■ ASSIGNMENT ■
Below are records to be repeated exactly. Leave their pictures behind.

Source data:
+++
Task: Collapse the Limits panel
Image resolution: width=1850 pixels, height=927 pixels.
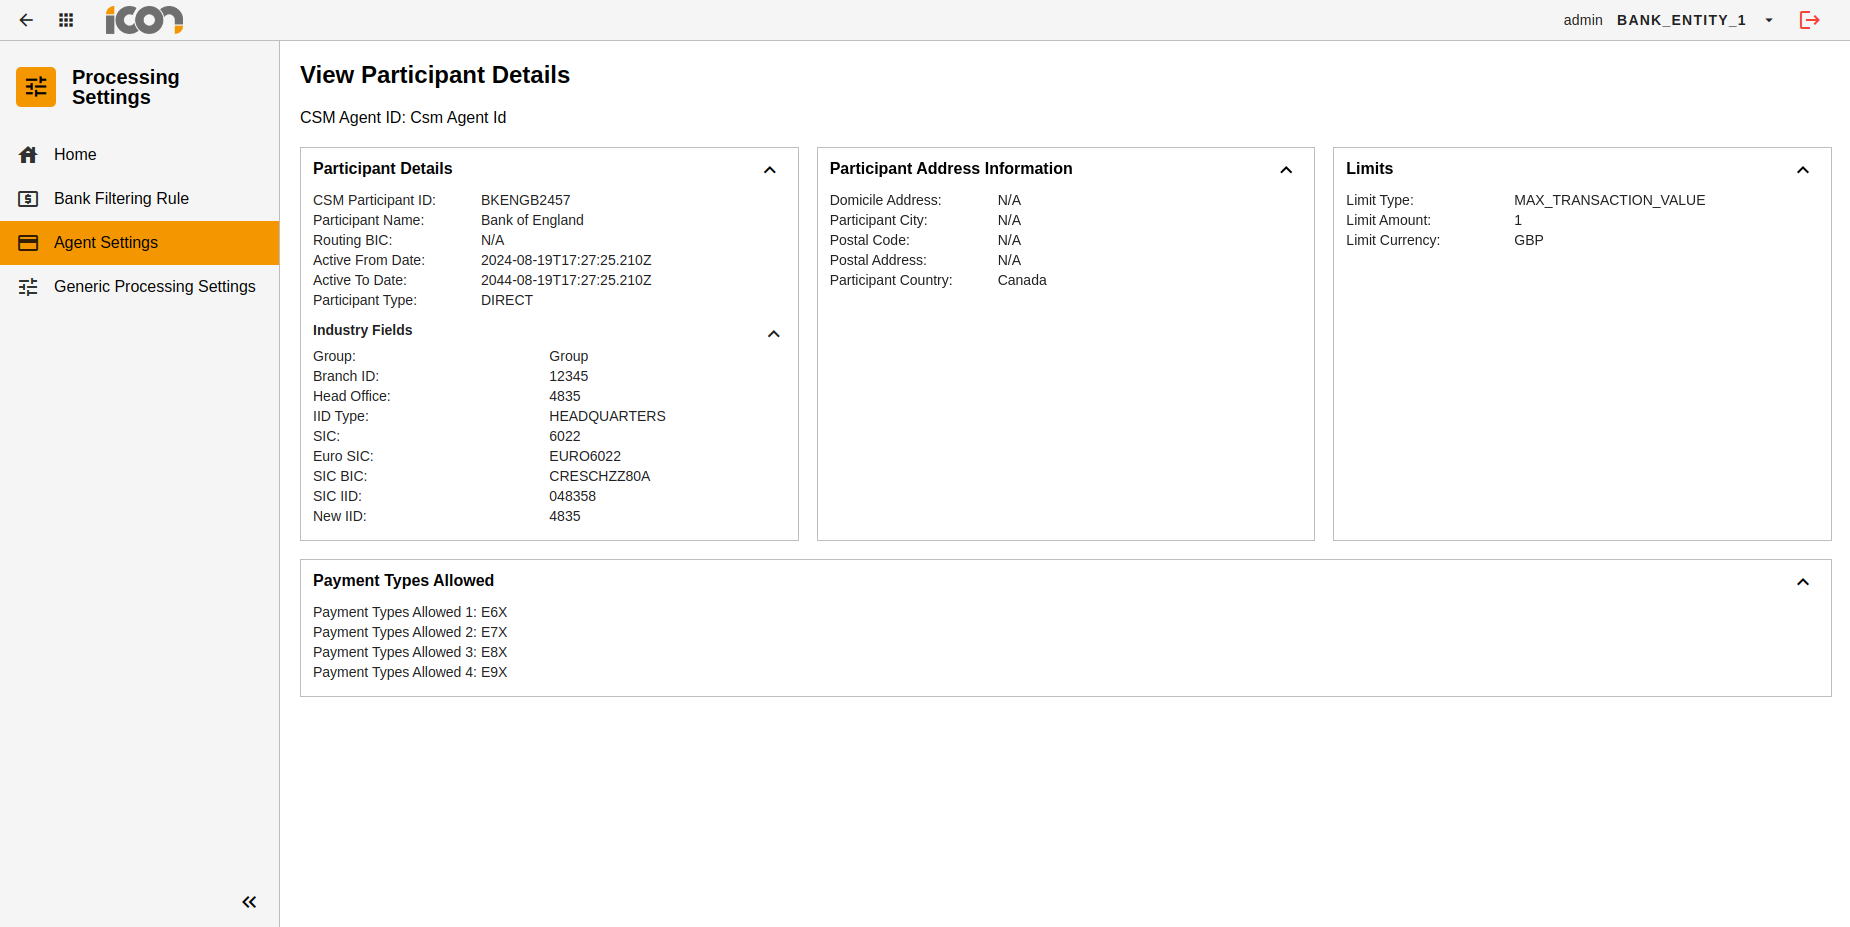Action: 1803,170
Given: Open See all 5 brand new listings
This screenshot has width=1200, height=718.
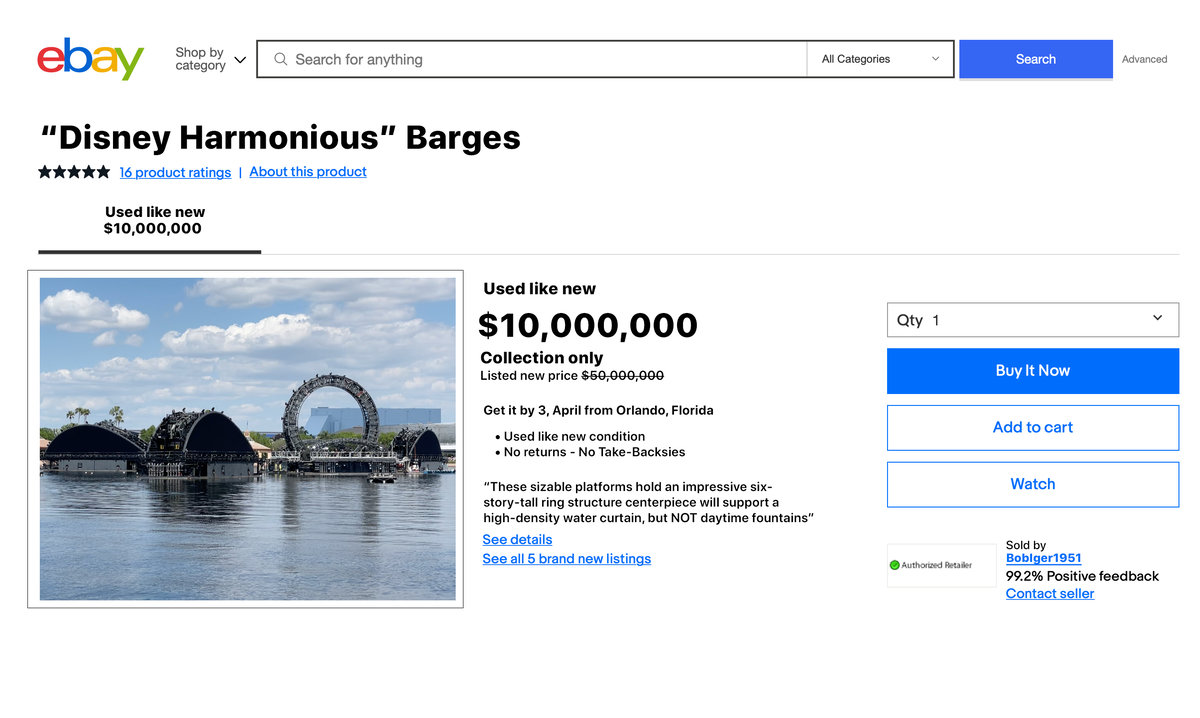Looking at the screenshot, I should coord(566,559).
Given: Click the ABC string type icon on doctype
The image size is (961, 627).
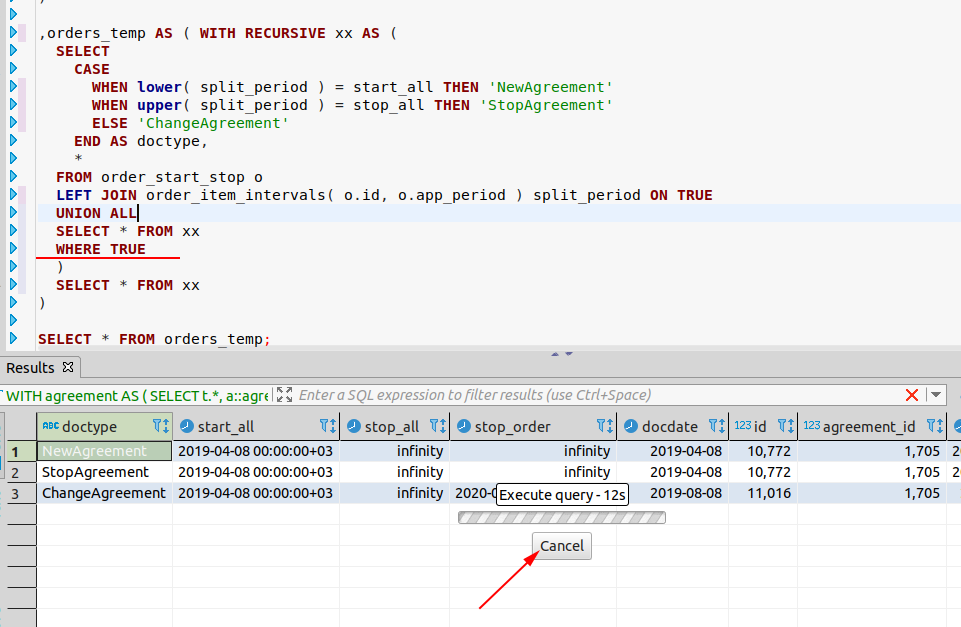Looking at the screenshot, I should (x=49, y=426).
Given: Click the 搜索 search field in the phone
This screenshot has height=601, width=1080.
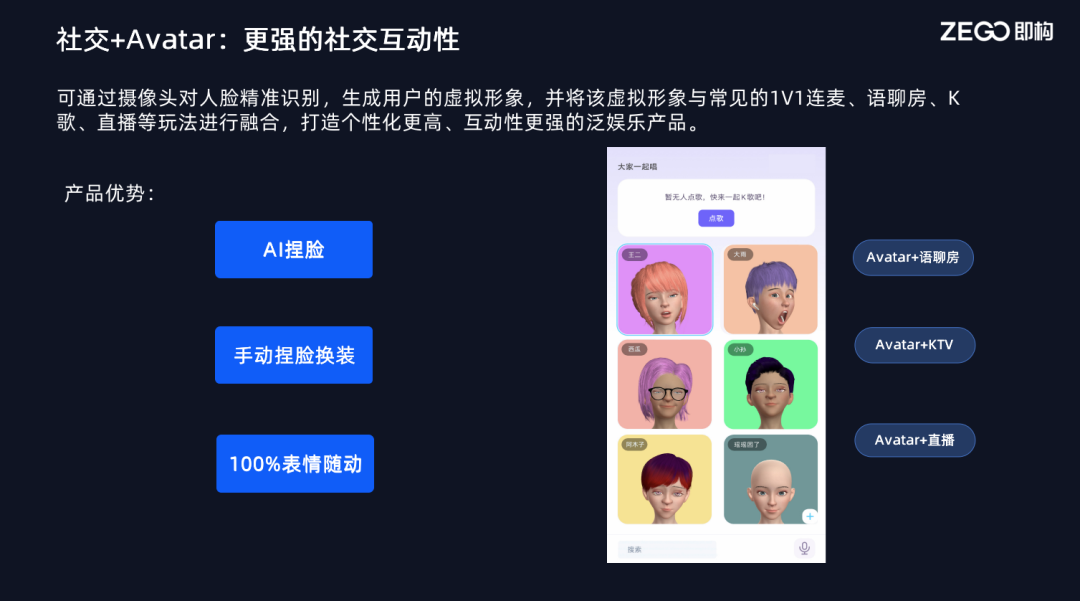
+++
■ SOLUTION TO THIS EXERCISE ■
Task: Collapse the Limits panel
Image resolution: width=1850 pixels, height=927 pixels.
Action: 1803,170
Given: Open See all 5 brand new listings
This screenshot has width=1200, height=718.
Looking at the screenshot, I should coord(566,559).
Given: Click the ABC string type icon on doctype
The image size is (961, 627).
Looking at the screenshot, I should (x=49, y=426).
Given: Click the 搜索 search field in the phone
This screenshot has height=601, width=1080.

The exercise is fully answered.